TAREFA PROPOSTA | Repita sem nenhuma alteração o trecho do texto sobre o rock brasileiro que começa nas palavras "Semana passada foi" e vai até "ver e ouvir.", inclusive.

TEXTO CITADO |
####################

Semana passada foi a vez do noise por aqui. Agora é a vez do rock brasileiro. Sim, o rock brasileiro está vivo e melhor do que nunca. Muito mais esperto, antenado e diverso. É como se o gênero que envelheceu mal no Brasil na mão de muitos músicos reacionários tivesse sendo retomado pelos jovens. Legal de ver e ouvir.
Se o rock brasileiro deixou de ser mainstream, parte do problema é sua crise criativa. E na conta dessa falta de imaginação pouco se fala de problemas estruturais como racismo e classicismo. “O rock não é um gênero para o negro”, disse Seu Jorge há dez anos e muita gente fez questão de não entender sua frase. Ele estava falando do gênero no Brasil, sempre muito branco, sempre ou quase sempre muito rico. Mateus Fazeno Rock encarou a questão. Cresceu amando as bandas de rock que ouvia no rádio e na TV e achou que não era para ele aquilo. Resolveu confrontar, resolveu ser mais que um artista, ser um processo coletivo – Fazeno Rock é mais que Mateus. Em seu terceiro álbum, “Lá na Zárea Todos Querem Viver Bem”, esse processo se solidifica ao trazer a melhor sonoridade possível para suas ideias. As limitações de orçamento e equipamentos já não limitam as ideias. E aí Mateus esbanja o que o rock pode ser no Brasil. E pode ser muito mais que lamúrias de adultos mimados e reclamões.

####################

LINHAS DE DADOS |
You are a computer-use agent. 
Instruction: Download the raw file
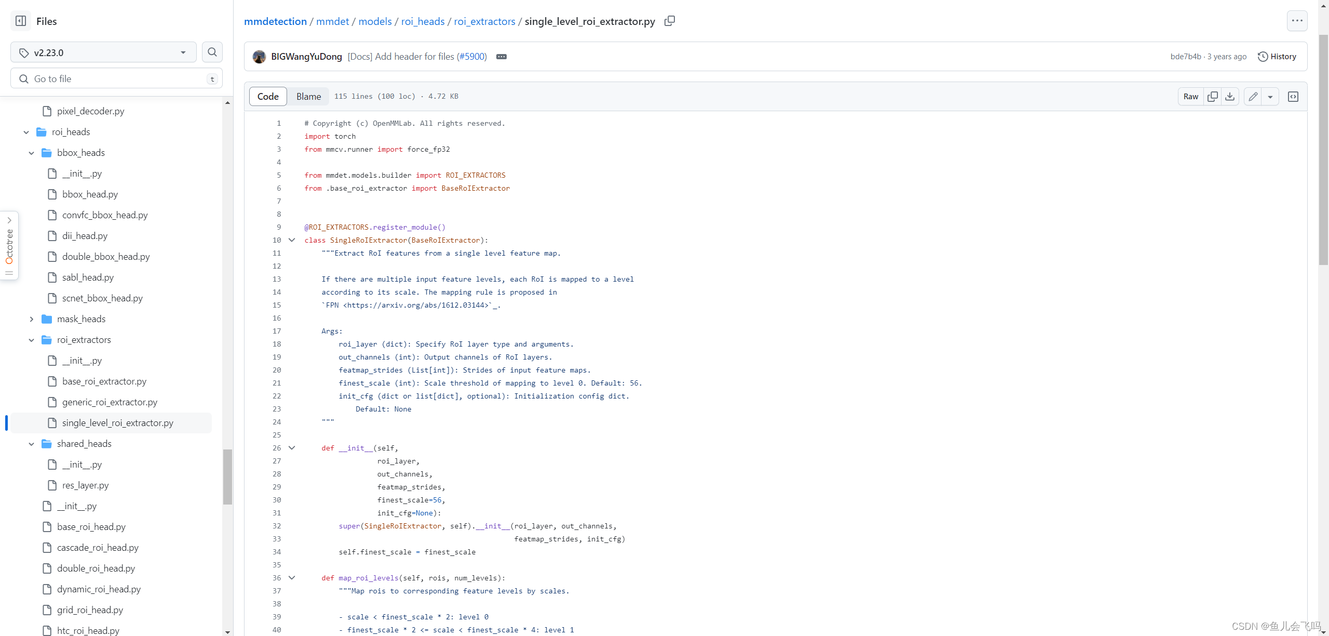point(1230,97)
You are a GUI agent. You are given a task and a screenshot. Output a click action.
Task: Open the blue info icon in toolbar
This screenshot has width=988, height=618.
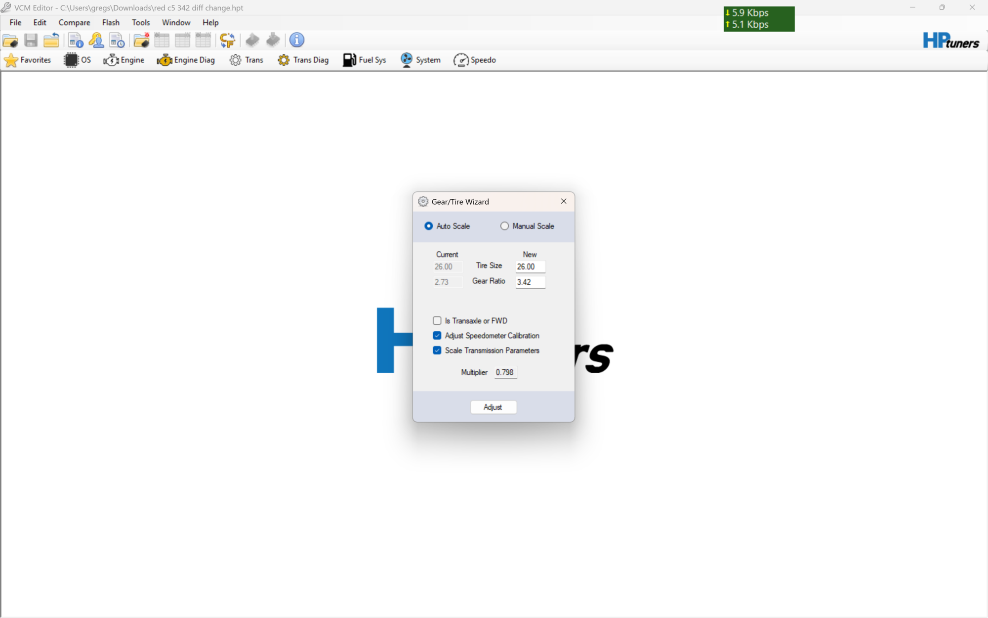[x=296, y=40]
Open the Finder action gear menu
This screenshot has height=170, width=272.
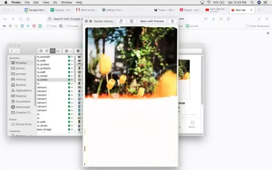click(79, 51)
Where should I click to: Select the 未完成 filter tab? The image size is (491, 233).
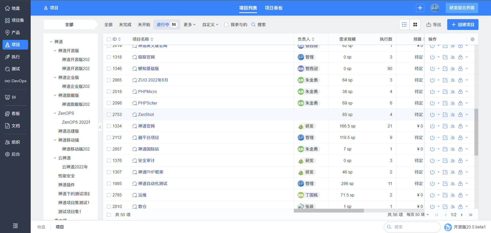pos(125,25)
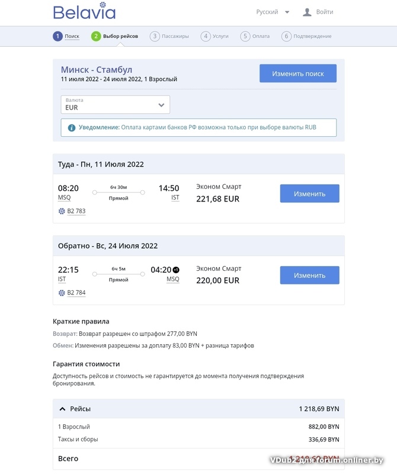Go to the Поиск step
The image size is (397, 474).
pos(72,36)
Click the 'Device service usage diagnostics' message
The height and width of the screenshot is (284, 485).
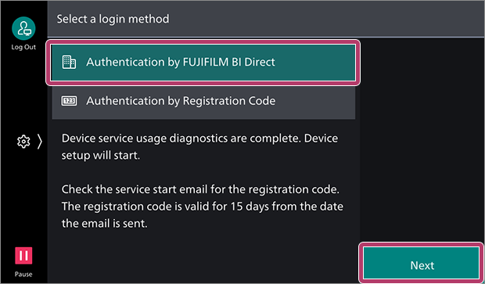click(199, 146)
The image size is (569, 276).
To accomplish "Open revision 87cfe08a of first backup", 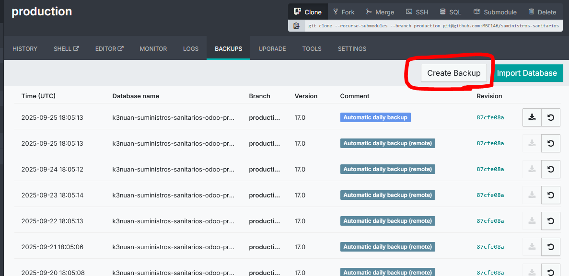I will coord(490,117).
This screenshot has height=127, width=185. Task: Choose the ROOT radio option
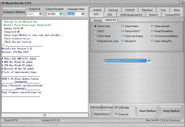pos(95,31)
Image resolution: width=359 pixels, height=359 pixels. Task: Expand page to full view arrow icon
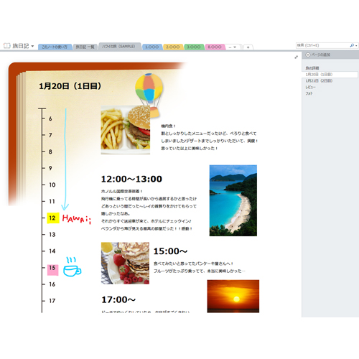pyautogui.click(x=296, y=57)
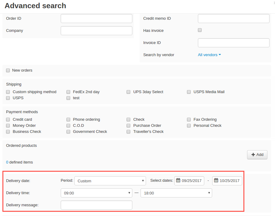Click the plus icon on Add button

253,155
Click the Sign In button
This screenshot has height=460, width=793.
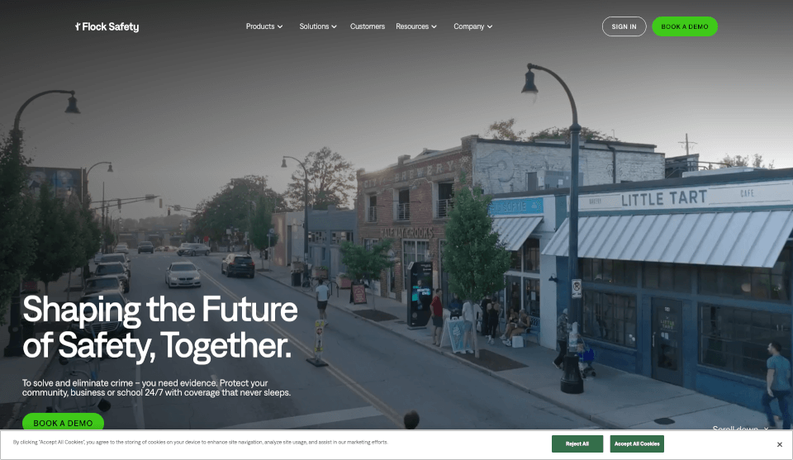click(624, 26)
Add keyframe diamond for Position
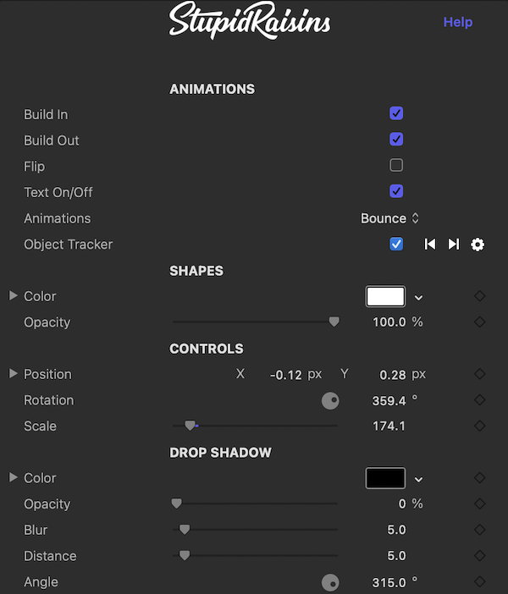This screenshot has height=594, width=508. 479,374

####################

RESPOSTA DO EXERCÍCIO |
Semana passada foi a vez do noise por aqui. Agora é a vez do rock brasileiro. Sim, o rock brasileiro está vivo e melhor do que nunca. Muito mais esperto, antenado e diverso. É como se o gênero que envelheceu mal no Brasil na mão de muitos músicos reacionários tivesse sendo retomado pelos jovens. Legal de ver e ouvir.